Something like this picture


(Paint skills)

The only thing to wonder is that the tunnel just ended 3/4 of a mile back. Arguably why not just continue it and just go up after the proposed circle (and it probably still have go to that route unless one really wants to dig under the Pike).

And if that is done, I wonder if some kind of space to the sides of the tunnel is possible. Unlike many other universities, there is no underground tunnels at BU connecting to building to building (not that its a need or priority). If such a tunnel is made, it might as well be a little wider and connected to the basements of CAS, GSU, and SMG or something like that (and also act like hidden basement entrances to stations.
 
signal priority seems like a way cheaper way to solve 90% of this problem.
 
signal priority seems like a way cheaper way to solve 90% of this problem.

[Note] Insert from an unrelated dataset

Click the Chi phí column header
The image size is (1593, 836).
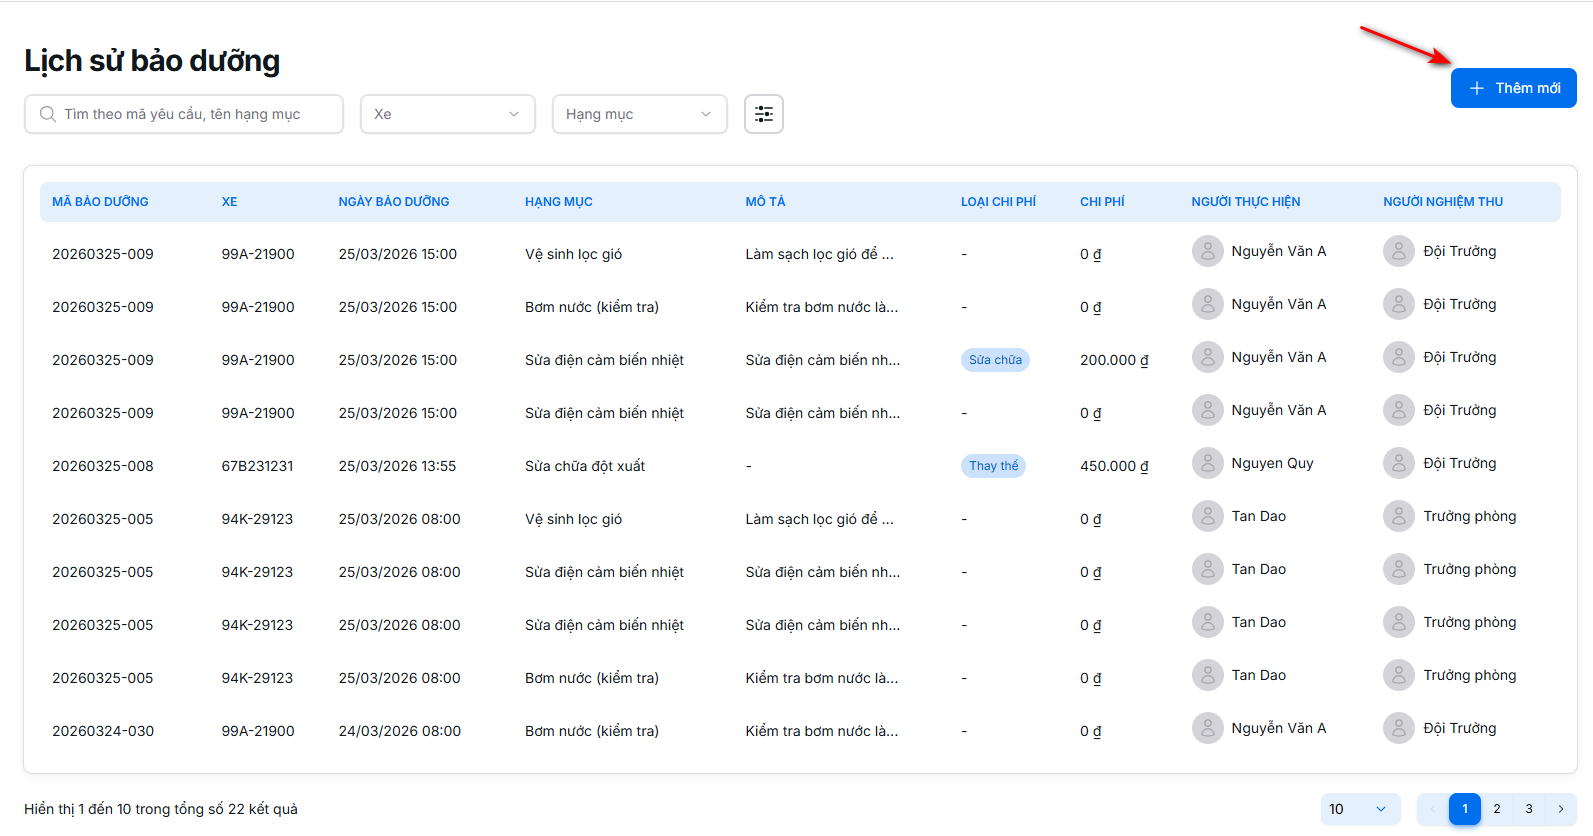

It always comes back to signal priority, and forgive me for being ignorant, but what does that mean EXACTLY?

Would it be as simple as if the T is approaching an intersection, the T gets the right-of-way and gets the green while everyone else gets red? If so, why is this not already done? Is it really expensive, because it certainly doesn't seem like it should be.
 
It always comes back to signal priority, and forgive me for being ignorant, but what does that mean EXACTLY?

Would it be as simple as if the T is approaching an intersection, the T gets the right-of-way and gets the green while everyone else gets red? If so, why is this not already done? Is it really expensive, because it certainly doesn't seem like it should be.

The E to Brigham Circle and the entirety of the C are already wired up for it. All they have to do is install optical sensors pointed at the tracks that detect the shape of the oncoming trolley and the signal computers can force a prioritized red for the reservation. You'd be talking anywhere from $25,000-$100,000 in equipment to get it going. The T has simply resisted doing it despite pleas from City Hall and town of Brookline.

The B is another matter. Only the Blandford, Granby, Cummington, and St. Mary's signals have full computer controls. BU Bridge and all points beyond are old-time analog signals that are still run by mechanical switches (i.e. those switchboxes on the sides of the intersection still make an audible *click* when the signal phase changes). And Mountfort/University Rd., which did get a computerized signal, has a dependency on the BU Bridge signal phases and can't be prioritized until the Bridge gets re-signaled. Everything up to Warren St. is on-hold until MassHighway has funding to complete the next two segments of the road rebuild project. The most they can do in the short-term is wire up Blandford-St. Mary's, which doesn't buy much in the way of savings, and go fishing for money to wholesale-replace Summit Ave. to Lake St. where new signals wouldn't be dependent on unfunded changes to the road layout. There's still very little overall that they can do until the asphalt interests can fund the signal replacements. Although Summit-Lake St. would do modest good (moreso than Blandford-St. Mary's where greens run long and cross traffic is negligible).


The E past Fenwood also has analog signals, but those don't have much drag and they are supposed to be replaced at some point. Turning on the priority Brigham-Northeastern has more dramatic effect there.

I would argue C and E priority being pretty damn essential for keeping D's on-schedule all the way to Medford when GLX opens. They abandoned the plans to install crossovers on the Park inner inbound track for thru service, so anything at Kenmore or Copley that fouls a D is going to make schedule-keeping on the north end hard to pull off. If anything has to gum up the works, let it *only* be a GC-turning B instead of a pick-'em of B's, C's, or E's.